- **What is needed**
Print every line of the listing below, starting with the line that holds "Task: Click Zum" and going on through the line that holds "Given: Open the 图片理解 plugin thumbnail icon", both included, and print nothing else.

- **Given data**

======

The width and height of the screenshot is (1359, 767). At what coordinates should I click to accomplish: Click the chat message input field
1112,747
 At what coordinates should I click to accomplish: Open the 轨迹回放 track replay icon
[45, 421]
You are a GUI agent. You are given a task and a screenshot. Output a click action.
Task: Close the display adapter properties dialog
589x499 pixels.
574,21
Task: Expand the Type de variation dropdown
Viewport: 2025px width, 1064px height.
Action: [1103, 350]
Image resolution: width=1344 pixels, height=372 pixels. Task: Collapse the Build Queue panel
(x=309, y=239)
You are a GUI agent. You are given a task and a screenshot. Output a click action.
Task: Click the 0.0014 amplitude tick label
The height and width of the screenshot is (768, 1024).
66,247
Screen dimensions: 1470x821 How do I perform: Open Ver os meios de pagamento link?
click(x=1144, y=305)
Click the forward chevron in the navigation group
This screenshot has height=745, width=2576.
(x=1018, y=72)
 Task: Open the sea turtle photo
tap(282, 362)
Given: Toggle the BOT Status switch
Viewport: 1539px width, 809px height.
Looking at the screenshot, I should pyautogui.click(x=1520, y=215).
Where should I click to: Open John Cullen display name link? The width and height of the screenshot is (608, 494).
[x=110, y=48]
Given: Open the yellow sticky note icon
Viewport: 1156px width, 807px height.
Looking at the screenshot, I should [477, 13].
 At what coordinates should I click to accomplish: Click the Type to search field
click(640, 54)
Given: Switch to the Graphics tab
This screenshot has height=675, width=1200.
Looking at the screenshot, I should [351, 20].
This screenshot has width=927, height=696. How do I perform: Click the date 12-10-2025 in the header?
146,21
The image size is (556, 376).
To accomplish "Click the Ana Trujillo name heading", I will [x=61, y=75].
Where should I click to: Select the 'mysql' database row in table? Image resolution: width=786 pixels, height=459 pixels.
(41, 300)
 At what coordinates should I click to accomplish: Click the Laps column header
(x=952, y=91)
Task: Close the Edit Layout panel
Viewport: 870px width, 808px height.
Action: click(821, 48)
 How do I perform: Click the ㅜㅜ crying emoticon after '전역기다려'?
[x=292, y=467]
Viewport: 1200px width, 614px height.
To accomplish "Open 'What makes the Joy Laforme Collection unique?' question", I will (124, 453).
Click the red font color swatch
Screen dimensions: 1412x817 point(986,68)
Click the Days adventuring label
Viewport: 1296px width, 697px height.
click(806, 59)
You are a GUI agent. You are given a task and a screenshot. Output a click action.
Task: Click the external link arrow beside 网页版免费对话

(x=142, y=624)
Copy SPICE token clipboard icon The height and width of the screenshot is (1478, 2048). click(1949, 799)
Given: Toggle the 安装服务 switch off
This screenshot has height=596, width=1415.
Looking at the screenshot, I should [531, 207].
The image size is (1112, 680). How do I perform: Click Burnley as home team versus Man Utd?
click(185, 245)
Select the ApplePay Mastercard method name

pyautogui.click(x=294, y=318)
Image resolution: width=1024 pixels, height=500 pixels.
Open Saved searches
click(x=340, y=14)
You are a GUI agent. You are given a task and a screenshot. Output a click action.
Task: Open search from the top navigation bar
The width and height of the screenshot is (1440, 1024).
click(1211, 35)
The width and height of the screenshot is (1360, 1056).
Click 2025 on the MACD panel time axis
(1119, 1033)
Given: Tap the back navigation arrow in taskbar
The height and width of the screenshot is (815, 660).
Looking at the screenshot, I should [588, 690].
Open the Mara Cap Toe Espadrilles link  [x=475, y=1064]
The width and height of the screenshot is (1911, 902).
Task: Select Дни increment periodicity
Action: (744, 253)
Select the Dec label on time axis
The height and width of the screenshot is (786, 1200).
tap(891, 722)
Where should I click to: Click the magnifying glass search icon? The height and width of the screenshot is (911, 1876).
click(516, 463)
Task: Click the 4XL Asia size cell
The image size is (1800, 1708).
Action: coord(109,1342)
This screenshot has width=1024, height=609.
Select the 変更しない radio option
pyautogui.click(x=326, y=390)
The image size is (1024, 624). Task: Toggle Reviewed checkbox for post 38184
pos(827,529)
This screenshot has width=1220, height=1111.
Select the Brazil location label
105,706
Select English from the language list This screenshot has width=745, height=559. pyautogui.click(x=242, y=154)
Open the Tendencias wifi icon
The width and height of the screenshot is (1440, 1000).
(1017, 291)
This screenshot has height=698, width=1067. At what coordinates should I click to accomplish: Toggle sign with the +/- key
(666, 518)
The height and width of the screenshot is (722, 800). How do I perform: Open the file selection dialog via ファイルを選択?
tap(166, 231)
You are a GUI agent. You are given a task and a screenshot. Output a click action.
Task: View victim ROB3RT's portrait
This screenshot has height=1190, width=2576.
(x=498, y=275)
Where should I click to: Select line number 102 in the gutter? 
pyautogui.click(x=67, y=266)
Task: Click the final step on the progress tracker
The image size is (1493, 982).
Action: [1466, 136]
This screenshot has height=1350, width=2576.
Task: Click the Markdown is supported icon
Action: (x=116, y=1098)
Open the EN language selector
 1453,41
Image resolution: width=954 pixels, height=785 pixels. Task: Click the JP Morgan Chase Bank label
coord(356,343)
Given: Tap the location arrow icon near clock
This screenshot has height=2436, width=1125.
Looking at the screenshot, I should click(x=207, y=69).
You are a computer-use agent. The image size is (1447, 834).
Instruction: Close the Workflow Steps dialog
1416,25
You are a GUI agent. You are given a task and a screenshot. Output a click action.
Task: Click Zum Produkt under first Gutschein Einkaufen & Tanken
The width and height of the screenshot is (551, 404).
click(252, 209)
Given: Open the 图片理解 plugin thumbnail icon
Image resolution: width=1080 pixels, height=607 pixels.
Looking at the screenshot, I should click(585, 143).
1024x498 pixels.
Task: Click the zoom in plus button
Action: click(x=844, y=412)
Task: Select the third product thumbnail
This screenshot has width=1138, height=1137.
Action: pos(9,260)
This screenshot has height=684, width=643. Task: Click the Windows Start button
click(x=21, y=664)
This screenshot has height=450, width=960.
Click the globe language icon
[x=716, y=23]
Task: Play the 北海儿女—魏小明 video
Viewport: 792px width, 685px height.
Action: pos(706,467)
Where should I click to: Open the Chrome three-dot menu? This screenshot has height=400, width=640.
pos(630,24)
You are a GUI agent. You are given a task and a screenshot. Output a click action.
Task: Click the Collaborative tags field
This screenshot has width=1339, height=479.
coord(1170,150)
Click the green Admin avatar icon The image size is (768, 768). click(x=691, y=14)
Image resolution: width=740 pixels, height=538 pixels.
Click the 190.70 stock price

======

- **Your response**
Task: Click Zum Produkt under first Gutschein Einkaufen & Tanken
The width and height of the screenshot is (551, 404).
click(252, 209)
Given: Open the 图片理解 plugin thumbnail icon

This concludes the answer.